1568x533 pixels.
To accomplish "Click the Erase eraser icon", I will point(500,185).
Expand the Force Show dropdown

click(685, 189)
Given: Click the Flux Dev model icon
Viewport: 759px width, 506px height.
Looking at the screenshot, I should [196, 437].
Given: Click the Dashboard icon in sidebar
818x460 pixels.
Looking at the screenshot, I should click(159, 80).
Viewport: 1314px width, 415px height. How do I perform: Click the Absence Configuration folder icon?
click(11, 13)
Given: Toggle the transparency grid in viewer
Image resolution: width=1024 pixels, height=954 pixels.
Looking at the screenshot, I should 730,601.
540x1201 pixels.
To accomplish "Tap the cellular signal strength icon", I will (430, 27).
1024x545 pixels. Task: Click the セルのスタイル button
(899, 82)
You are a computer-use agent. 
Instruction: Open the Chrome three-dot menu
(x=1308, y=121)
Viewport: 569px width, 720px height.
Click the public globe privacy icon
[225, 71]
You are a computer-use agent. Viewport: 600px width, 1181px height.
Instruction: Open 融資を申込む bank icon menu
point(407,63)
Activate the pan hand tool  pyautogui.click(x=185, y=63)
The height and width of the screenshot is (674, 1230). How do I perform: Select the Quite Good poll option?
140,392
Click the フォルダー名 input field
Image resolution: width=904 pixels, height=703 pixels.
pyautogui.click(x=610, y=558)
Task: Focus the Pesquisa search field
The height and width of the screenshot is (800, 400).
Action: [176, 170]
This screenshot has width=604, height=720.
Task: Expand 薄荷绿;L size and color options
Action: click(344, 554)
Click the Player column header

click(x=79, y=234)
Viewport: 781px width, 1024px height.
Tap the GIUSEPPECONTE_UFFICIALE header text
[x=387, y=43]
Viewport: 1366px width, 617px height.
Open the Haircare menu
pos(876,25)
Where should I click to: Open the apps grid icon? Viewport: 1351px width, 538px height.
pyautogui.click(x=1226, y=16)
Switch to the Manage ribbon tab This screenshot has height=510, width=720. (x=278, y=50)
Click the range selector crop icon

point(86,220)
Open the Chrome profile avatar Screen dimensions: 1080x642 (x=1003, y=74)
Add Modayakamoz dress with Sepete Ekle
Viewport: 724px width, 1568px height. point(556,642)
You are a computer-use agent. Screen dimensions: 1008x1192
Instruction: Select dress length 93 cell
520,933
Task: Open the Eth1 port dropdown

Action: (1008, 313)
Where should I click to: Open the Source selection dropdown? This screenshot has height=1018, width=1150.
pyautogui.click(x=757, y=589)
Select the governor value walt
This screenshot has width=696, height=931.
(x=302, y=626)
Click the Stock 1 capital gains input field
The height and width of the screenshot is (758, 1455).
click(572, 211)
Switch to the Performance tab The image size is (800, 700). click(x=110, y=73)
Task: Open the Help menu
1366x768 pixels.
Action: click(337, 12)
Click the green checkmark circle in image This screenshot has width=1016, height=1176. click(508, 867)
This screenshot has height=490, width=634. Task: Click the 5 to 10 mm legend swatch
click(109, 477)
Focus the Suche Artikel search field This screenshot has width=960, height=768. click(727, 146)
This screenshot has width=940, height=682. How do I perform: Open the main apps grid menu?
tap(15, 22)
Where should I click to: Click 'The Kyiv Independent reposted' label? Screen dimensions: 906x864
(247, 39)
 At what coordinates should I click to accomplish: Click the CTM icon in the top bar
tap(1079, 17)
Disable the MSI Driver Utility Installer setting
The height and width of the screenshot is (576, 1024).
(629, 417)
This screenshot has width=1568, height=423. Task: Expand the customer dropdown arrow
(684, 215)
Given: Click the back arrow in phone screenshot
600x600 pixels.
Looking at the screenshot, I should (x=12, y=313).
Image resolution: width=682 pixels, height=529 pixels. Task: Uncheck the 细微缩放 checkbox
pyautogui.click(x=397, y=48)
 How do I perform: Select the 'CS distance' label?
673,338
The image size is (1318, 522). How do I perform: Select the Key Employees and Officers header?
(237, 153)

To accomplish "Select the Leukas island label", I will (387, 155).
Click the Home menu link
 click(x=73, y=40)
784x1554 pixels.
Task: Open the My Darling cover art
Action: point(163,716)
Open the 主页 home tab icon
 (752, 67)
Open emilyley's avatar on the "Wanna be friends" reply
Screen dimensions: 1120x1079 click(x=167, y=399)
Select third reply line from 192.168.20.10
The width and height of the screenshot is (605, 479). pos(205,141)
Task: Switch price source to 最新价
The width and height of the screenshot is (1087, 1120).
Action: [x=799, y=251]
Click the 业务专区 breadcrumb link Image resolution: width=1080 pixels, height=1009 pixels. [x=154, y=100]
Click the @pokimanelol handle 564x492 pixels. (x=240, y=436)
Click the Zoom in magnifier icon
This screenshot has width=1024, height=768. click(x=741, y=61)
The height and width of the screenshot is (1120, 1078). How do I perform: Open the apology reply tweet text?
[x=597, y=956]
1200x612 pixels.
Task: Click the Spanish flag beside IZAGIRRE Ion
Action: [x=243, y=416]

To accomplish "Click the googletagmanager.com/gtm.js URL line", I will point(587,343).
————————
**PROBLEM DETAILS**
Nothing in the data should be left out when you retype it exactly.

**WORKED SOLUTION**
1568x533 pixels.
To accomplish "Click the Erase eraser icon", I will point(500,185).
Expand the Force Show dropdown

click(685, 189)
Given: Click the Flux Dev model icon
Viewport: 759px width, 506px height.
Looking at the screenshot, I should [196, 437].
Given: Click the Dashboard icon in sidebar
818x460 pixels.
Looking at the screenshot, I should click(159, 80).
Viewport: 1314px width, 415px height. How do I perform: Click the Absence Configuration folder icon?
click(11, 13)
Given: Toggle the transparency grid in viewer
Image resolution: width=1024 pixels, height=954 pixels.
Looking at the screenshot, I should 730,601.
540x1201 pixels.
To accomplish "Tap the cellular signal strength icon", I will (430, 27).
1024x545 pixels. Task: Click the セルのスタイル button
(899, 82)
You are a computer-use agent. 
Instruction: Open the Chrome three-dot menu
(x=1308, y=121)
Viewport: 569px width, 720px height.
Click the public globe privacy icon
[225, 71]
You are a computer-use agent. Viewport: 600px width, 1181px height.
Instruction: Open 融資を申込む bank icon menu
point(407,63)
Activate the pan hand tool  pyautogui.click(x=185, y=63)
The height and width of the screenshot is (674, 1230). How do I perform: Select the Quite Good poll option?
140,392
Click the フォルダー名 input field
Image resolution: width=904 pixels, height=703 pixels.
pyautogui.click(x=610, y=558)
Task: Focus the Pesquisa search field
The height and width of the screenshot is (800, 400).
Action: [176, 170]
This screenshot has width=604, height=720.
Task: Expand 薄荷绿;L size and color options
Action: click(344, 554)
Click the Player column header

click(x=79, y=234)
Viewport: 781px width, 1024px height.
Tap the GIUSEPPECONTE_UFFICIALE header text
[x=387, y=43]
Viewport: 1366px width, 617px height.
Open the Haircare menu
pos(876,25)
Where should I click to: Open the apps grid icon? Viewport: 1351px width, 538px height.
pyautogui.click(x=1226, y=16)
Switch to the Manage ribbon tab This screenshot has height=510, width=720. (x=278, y=50)
Click the range selector crop icon

point(86,220)
Open the Chrome profile avatar Screen dimensions: 1080x642 (x=1003, y=74)
Add Modayakamoz dress with Sepete Ekle
Viewport: 724px width, 1568px height. point(556,642)
You are a computer-use agent. Screen dimensions: 1008x1192
Instruction: Select dress length 93 cell
520,933
Task: Open the Eth1 port dropdown

Action: (1008, 313)
Where should I click to: Open the Source selection dropdown? This screenshot has height=1018, width=1150.
pyautogui.click(x=757, y=589)
Select the governor value walt
This screenshot has width=696, height=931.
(x=302, y=626)
Click the Stock 1 capital gains input field
The height and width of the screenshot is (758, 1455).
click(572, 211)
Switch to the Performance tab The image size is (800, 700). click(x=110, y=73)
Task: Open the Help menu
1366x768 pixels.
Action: click(337, 12)
Click the green checkmark circle in image This screenshot has width=1016, height=1176. click(508, 867)
This screenshot has height=490, width=634. Task: Click the 5 to 10 mm legend swatch
click(109, 477)
Focus the Suche Artikel search field This screenshot has width=960, height=768. click(727, 146)
This screenshot has width=940, height=682. How do I perform: Open the main apps grid menu?
tap(15, 22)
Where should I click to: Click 'The Kyiv Independent reposted' label? Screen dimensions: 906x864
(247, 39)
 At what coordinates should I click to accomplish: Click the CTM icon in the top bar
tap(1079, 17)
Disable the MSI Driver Utility Installer setting
The height and width of the screenshot is (576, 1024).
(629, 417)
This screenshot has width=1568, height=423. Task: Expand the customer dropdown arrow
(684, 215)
Given: Click the back arrow in phone screenshot
600x600 pixels.
Looking at the screenshot, I should (x=12, y=313).
Image resolution: width=682 pixels, height=529 pixels. Task: Uncheck the 细微缩放 checkbox
pyautogui.click(x=397, y=48)
 How do I perform: Select the 'CS distance' label?
673,338
The image size is (1318, 522). How do I perform: Select the Key Employees and Officers header?
(237, 153)

To accomplish "Select the Leukas island label", I will (387, 155).
Click the Home menu link
 click(x=73, y=40)
784x1554 pixels.
Task: Open the My Darling cover art
Action: point(163,716)
Open the 主页 home tab icon
 (752, 67)
Open emilyley's avatar on the "Wanna be friends" reply
Screen dimensions: 1120x1079 click(x=167, y=399)
Select third reply line from 192.168.20.10
The width and height of the screenshot is (605, 479). pos(205,141)
Task: Switch price source to 最新价
The width and height of the screenshot is (1087, 1120).
Action: [x=799, y=251]
Click the 业务专区 breadcrumb link Image resolution: width=1080 pixels, height=1009 pixels. [x=154, y=100]
Click the @pokimanelol handle 564x492 pixels. (x=240, y=436)
Click the Zoom in magnifier icon
This screenshot has width=1024, height=768. click(x=741, y=61)
The height and width of the screenshot is (1120, 1078). How do I perform: Open the apology reply tweet text?
[x=597, y=956]
1200x612 pixels.
Task: Click the Spanish flag beside IZAGIRRE Ion
Action: [x=243, y=416]

To accomplish "Click the googletagmanager.com/gtm.js URL line", I will point(587,343).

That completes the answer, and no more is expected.